In May of 1999 I posted:

"It's not just companies. Millions (I think it's millions) of non-profit employees who contribute to TIAA-CREF have the option to switch their entire pension contributions to stock funds, and many of them are 100% in equities. Some have been extremely lucky. Those who have switched out and into a fixed annuity for the rest of their lives in the last year or two (as did my next-door neighbor, who knows and cares nothing about economics or individual stocks)are very well fixed. Their incomes are well above what they were making before they retired.
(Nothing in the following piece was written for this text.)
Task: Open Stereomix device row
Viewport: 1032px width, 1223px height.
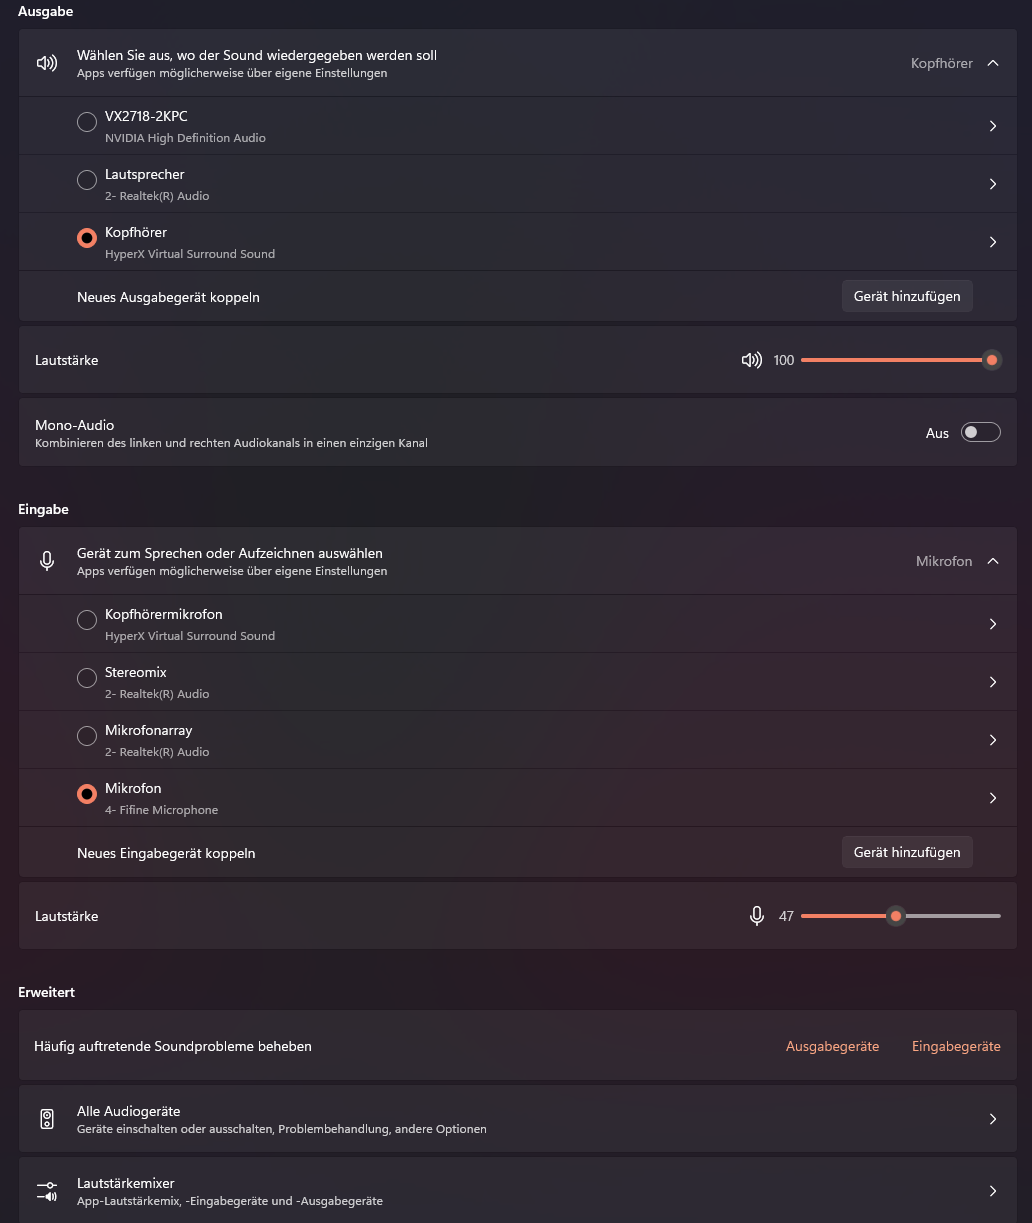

But those who are presently about ten years from retirement and who are 100% in equities may be terribly disappointed. There are some very complacent persons aged 50-60 in the educational system. They were badly frightened last fall, but gleeful since then, and still confident that 15-20% increases in their accumulations will continue to the limits of their working horizons. "


Incidentally, at that time I put most of my wife's CREF into the inflation-protected bond fund, which has had a 94.20% total return since 1999, as opposed to CREF Stock (total return of -19% for the same period), the CREF Growth Fund down an incredible -44.71% for cumulative total rate of return, and even the bond fund with a total return of positive 65%. Money market sort of broke even with 37.54% positive total return. This is all for the last 10 years.

These results completely explode the complacent buy-and-hold advice. But I think I recall that you and I both thought in 1999 that there were millions of "investors" who really did not understand what they were into or why they had done so well for the previous seven years.

The situation for retired holders of the CREF stock funds is even worse than it appears from the numbers above, because their payments have been reduced by 40% to 50% from what they were a year ago.